La querelle publique entre les deux responsables survient alors que les principaux Démocrates de l’État cherchent à atténuer le débat sur Israël et Gaza à l’approche d’une élection présidentielle et sénatoriale serrée. Les Démocrates doivent compter sur les importantes populations juives et arabes du Michigan s’ils veulent gagner.
Dimanche, la gouverneure Gretchen Whitmer n’a pas répondu directement lorsque le présentateur de CNN Jake Tapper lui a demandé si la déclaration de Tlaib était antisémite.
« Je ne vais pas m’immiscer dans leur querelle », a-t-elle répondu.
« Je peux juste dire ceci : nous voulons nous assurer que les étudiants sont en sécurité sur nos campus, et nous reconnaissons que chaque personne a le droit de dire ce qu’elle pense d’un problème, le droit de s’exprimer, et je vais utiliser tous les leviers dont je dispose pour m’assurer que ces deux points sont respectés. »
La caricature de Tlaib, qui a également été publiée dans le National Review, a suscité une condamnation plus large, notamment de la part de la représentante Elissa Slotkin, candidate démocrate juive au siège de sénatrice du Michigan. Elle a qualifié la caricature « d’islamophobe et carrément dangereuse » et a demandé son retrait. Un groupe de Juifs démocrates de la Chambre des représentants de tout le pays a condamné la caricature en des termes similaires, la qualifiant « d’affront toxique islamophobe et anti-arabe ».
Cartoon: Tlaib Pager Hamashttps://t.co/wdwWCbCgmj pic.twitter.com/8AF3kA8Llk
— Henry Payne (@HenryEPayne) September 19, 2024
« Bien qu’aucun d’entre nous ne soit toujours d’accord avec la représentante Tlaib – tout comme elle n’est sûrement pas toujours d’accord avec aucun d’entre nous , ce n’est pas une raison pour excuser ça », indiquait la déclaration publiée dimanche.
Cet échange est la toute dernière illustration de la détérioration des relations entre Nessel et Tlaib, qui étaient autrefois des alliées.

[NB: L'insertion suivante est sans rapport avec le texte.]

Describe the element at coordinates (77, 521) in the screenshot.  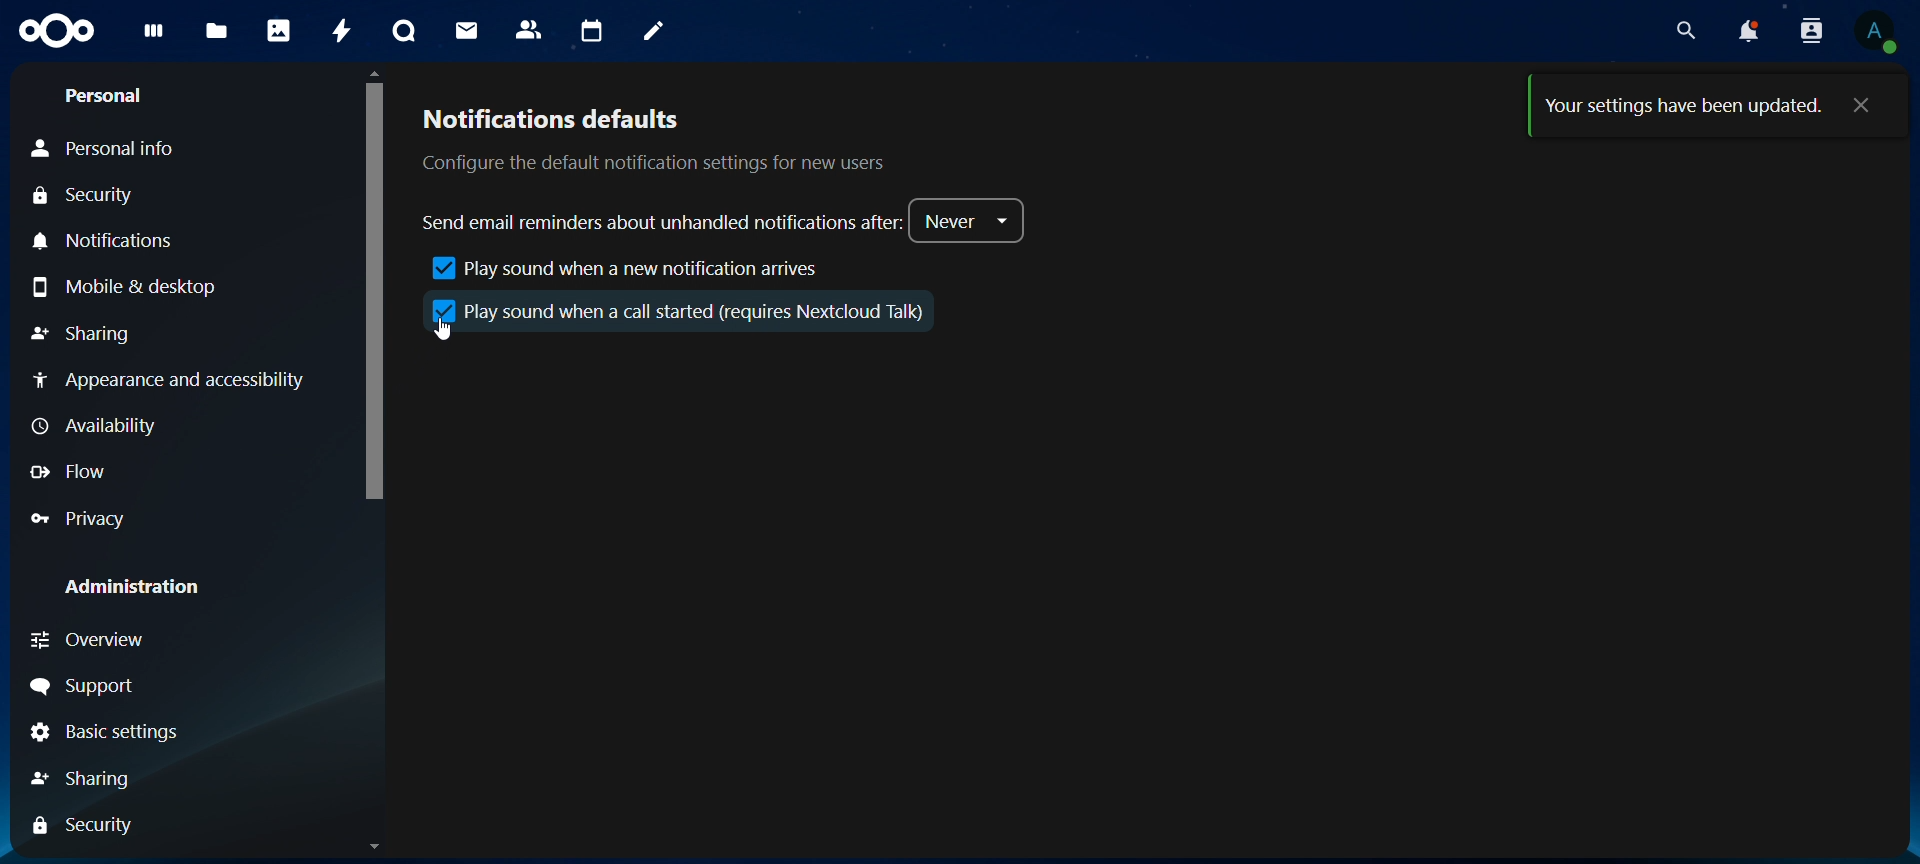
I see `Provacy` at that location.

En 2019, Nessel avait défendu Tlaib lorsque l’administration du président Donald Trump avait convaincu le Premier ministre Benjamin Netanyahu de l’empêcher d’entrer en Israël et en Cisjordanie, où vit la grand-mère de Tlaib.
« En tant que juive et amie de la députée Tlaib, je suis outrée qu’elle continue à faire face à des attaques ignobles simplement pour ce qu’elle est et pour avoir fait son travail », avait déclaré Nessel à l’époque.
« Rashida ne juge pas une personne en fonction de sa religion, de sa race, de son origine nationale, de son orientation sexuelle ou de toute autre caractéristique. »
Mais comme dans tant d’autres relations, le pogrom perpétré par le Hamas le 7 octobre dans le sud d’Israël, et le déclenchement de la guerre contre le groupe terroriste palestinien qui s’en est suivi, ont marqué un tournant. En novembre, Tlaib avait été prise à partie pour avoir défendu le slogan « De la rivière à la mer », condamné pour antisémitisme – considéré comme un appel à l’épuration ethnique par bon nombre de personnes, mais que les anti-Israël affirment être un appel à l’égalité.
« Rashida Tlaib, je vous ai soutenue et défendue d’innombrables fois, même lorsque vous avez dit l’indéfendable, parce que je croyais que vous étiez une bonne personne dont le cœur était au bon endroit », avait alors déclaré Nessel.
« Mais ces propos blessent tant de personnes. S’il vous plaît, retirez cette remarque cruelle et haineuse. »
La guerre à Gaza a éclaté lorsque quelque 6 000 Gazaouis dont 3 800 terroristes dirigés par le Hamas ont pris d’assaut le sud d’Israël le 7 octobre, tué plus de 1 200 personnes, principalement des civils, enlevé 251 otages de tous âges, et commis de nombreuses atrocités et en utilisant la violence sexuelle comme arme à grande échelle.
Des manifestations anti-Israël se sont répandues sur les campus universitaires américains au début de l’année, et certains étudiants juifs ont déclaré avoir ressenti une attitude antisémite. De violents affrontements avec la police ont eu lieu dans certains lieux de protestation.